Nesta quinta (23), o próprio Fatih Birol alertou que o debate em Davos é centrado no Ocidente e ineficiente para conter mudanças climáticas. A demanda por energia em economias emergentes representa uma ameaça de crescimento da demanda por carvão.
Em outros destaques de Davos…
…Dados do Carbon Brief indicam que desde 2000 o mundo dobrou a capacidade de geração de energia a partir de carvão, chegando a 2.000 GW, com crescimento forte na China e na Índia. Outros 236 GW estão em construção e mais 336 GW em planejamento.
“Como vamos lidar com o problema da queima de carvão em países em desenvolvimento sem afetar suas economias?

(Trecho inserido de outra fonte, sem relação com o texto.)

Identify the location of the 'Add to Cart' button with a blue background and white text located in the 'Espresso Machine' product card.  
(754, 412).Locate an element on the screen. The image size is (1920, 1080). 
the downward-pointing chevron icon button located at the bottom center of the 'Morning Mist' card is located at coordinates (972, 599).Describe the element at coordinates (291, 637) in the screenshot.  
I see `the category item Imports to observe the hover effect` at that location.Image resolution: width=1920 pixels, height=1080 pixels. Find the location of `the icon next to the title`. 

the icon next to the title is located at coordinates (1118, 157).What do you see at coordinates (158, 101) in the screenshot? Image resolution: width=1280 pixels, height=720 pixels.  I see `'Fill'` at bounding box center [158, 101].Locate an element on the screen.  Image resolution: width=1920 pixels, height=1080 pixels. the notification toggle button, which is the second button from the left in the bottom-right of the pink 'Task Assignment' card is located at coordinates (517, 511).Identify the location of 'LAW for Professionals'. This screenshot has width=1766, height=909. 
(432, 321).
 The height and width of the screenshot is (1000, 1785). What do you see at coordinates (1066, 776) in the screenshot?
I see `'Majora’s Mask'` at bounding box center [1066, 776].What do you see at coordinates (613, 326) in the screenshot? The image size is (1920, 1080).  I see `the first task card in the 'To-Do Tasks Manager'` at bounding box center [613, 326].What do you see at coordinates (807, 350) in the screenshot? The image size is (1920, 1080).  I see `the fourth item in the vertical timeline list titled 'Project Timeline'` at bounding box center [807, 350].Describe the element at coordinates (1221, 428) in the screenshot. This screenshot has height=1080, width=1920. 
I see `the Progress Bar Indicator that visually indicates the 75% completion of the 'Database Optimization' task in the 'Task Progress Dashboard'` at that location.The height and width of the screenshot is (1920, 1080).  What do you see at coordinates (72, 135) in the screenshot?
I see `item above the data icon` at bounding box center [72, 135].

Sem provocar grandes impactos sobre as populações pobres da Ásia?”, questionou o diretor da IEA.
… O verdadeiro dilema da transição é como produzir energia com menos emissão de gases do efeito estufa – e não buscar a eliminação da produção de petróleo e gás, defendeu o presidente da Total, Patrick Pouyanné.
“É claro que todos queremos ter emissões neutralizadas, o que quer dizer que precisamos desenvolver tecnologias de captura de carbono, mas acho que essa [eliminar a produção de fósseis] é uma forma errada de colocar o debate. É preciso haver menos emissões, mas nossa primeira missão é trazer energia para as pessoas do planeta”.
… A demanda mundial por petróleo permanecerá acima de 100 milhão de barris por dia em 2040, afirma o presidente da Saudi Aramco, Amin Nasser.
“Haverá mais 2 bilhões de pessoas no mundo em 2040, há atualmente 3 bilhões de pessoas usando biomassa e esterco animal para cozinhar e há 1 bilhão de pessoas hoje sem eletricidade. Quase 50% da população mundial nunca voou em um avião”.
… Mas os CEOs das empresas de óleo negociam, em Davos, um plano para cortes mais profundos de emissões. A Bloomberg (em inglês, ou no Valor) apurou há discussões entre executivos para ampliar iniciativas para o chamado Escopo 3 de emissões de gases do efeito estufa.
O Escopo 1 são emissões diretas das companhias e suas controladas; o Escopo 2 engloba emissões indiretas, o que inclui compra de energia; e o Escopo 3, todas as emissões não contempladas nos outros grupos, o que expande para a cadeia de suprimento e o ciclo de vida dos produtos.